REPUBLIKA.CO.ID, GOTHENBURG-- Mulai tanggal 1 Juli 2014, sebuah kota di Swedia Gothenburg mencoba untuk menjawab pertanyaan sederhana yang bisa memiliki implikasi besar: Apakah enam jam kerja dalam sehari lebih baik daripada delapan jam kerja dalam sehari?
Dalam sebuah percobaan, Kota Gothenburg meminta satu kelompok pegawai pemerintah untuk bekerja enam jam sehari, sementara yang lain akan terus bekerja delapan jam dalam sehari seperti biasa. Hasil percobaan akan digunakan untuk memutuskan apakah kota ini akan mengubah lama jam kerja mereka atau tidak.
Percobaan ini telah menarik perhatian dunia, lantaran menjawab banyak kegelisahan banyak orang yang merasa bosan dalam bekerja. Tapi apakah percobaan ini berjalan sukses? Kota lain di Swedia pernah pula melakukan percobaan yang sama. Namun setelah mencoba menerapkan aturan 6 jam kerja dalam sehari, pemerintah kota memutuskan untuk kembali ke standar delapan jam kerja pada tahun 2005. Tidak jelas apa yang akan berbeda kali ini.
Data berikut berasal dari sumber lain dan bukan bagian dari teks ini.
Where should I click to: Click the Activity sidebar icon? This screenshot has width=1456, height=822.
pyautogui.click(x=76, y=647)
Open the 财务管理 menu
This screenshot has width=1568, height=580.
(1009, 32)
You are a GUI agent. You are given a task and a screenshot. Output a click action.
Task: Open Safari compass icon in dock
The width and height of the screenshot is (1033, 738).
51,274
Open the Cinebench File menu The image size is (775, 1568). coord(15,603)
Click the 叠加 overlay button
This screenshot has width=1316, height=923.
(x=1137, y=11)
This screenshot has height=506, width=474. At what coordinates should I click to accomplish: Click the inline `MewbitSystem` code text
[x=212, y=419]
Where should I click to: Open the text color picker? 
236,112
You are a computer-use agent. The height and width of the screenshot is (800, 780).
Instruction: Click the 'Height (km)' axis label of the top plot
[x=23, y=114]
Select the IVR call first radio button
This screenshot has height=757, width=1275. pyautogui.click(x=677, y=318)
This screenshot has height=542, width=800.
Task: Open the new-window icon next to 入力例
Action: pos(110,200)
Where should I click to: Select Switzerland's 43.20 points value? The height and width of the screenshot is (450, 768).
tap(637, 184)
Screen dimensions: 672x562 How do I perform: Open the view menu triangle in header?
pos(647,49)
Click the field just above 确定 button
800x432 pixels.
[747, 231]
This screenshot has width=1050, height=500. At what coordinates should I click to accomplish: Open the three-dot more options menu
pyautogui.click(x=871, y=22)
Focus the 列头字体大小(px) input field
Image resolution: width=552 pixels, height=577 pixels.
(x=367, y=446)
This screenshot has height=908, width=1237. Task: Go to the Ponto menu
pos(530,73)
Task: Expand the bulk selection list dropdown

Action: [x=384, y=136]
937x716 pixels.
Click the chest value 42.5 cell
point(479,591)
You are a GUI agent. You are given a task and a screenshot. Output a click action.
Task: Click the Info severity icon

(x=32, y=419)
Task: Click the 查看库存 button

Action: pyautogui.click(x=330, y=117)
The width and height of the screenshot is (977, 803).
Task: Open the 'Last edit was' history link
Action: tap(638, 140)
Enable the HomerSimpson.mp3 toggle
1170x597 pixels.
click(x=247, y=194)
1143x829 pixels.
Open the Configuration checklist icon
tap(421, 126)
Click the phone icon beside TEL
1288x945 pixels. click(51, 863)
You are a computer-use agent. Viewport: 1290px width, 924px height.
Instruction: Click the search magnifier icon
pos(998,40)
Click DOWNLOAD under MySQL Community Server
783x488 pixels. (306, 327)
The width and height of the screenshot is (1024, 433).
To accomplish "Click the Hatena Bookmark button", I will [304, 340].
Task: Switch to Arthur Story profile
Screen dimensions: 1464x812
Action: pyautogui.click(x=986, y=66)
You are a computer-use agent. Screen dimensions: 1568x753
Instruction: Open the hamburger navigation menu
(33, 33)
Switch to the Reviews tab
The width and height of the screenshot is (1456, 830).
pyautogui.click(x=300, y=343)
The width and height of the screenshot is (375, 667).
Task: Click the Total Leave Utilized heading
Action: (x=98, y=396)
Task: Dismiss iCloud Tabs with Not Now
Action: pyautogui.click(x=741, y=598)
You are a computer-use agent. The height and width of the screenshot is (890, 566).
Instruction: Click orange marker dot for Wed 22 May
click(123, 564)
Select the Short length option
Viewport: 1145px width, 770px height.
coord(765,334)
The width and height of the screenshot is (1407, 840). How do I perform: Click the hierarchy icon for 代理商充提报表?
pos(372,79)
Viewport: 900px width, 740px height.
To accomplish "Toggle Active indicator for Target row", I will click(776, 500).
Mats Pilhem, seorang politisi lokal yang mendukung rencana ini, merasa bertanggung jawab untuk menjelaskan rencana partainya (Vänsterpartiet, atau Partai Kiri) yang turut bergabung untuk mendukung percobaan ini. "Kami pikir itu adalah reformasi dalam mengubah ritme hidup menjadi lebih baik," tulis Pilhem dalam sebuah e-mail.
Dalam sebuah wawancara dengan The Washington Post, Pilhem menjelaskan bahwa rencana pemotongan jam kerja ini demi meningkatkan kinerja para pegawai pemerintahan. "Dengan begini pegawai akan lebih bahagia. Efek selanjutnya, mereka akan lebih sehat sehingga kinerja lebih baik," ujarnya.
Alasan lainnya, menurut Pilhem, adalah demi meningkatkan kesempatan kerja. "Para wanita akan memiliki kesempatan kesempatan kerja yang sama dengan pria. Wanita karir akan punya waktu lebih untuk anak mereka di rumah," tambahnya.
Pilhem menyatakan, bila percobaan ini membuktikan bahwa teori bekerja enam lebih baik, maka pemerintah kota Gothenburg akan ketok palu untuk memutuskan kebijakan ini. Lantas apakah kebijakan ini mungkin diterapkan di Indonesia? Kita lihat kebijakan dari presiden terpilih nanti.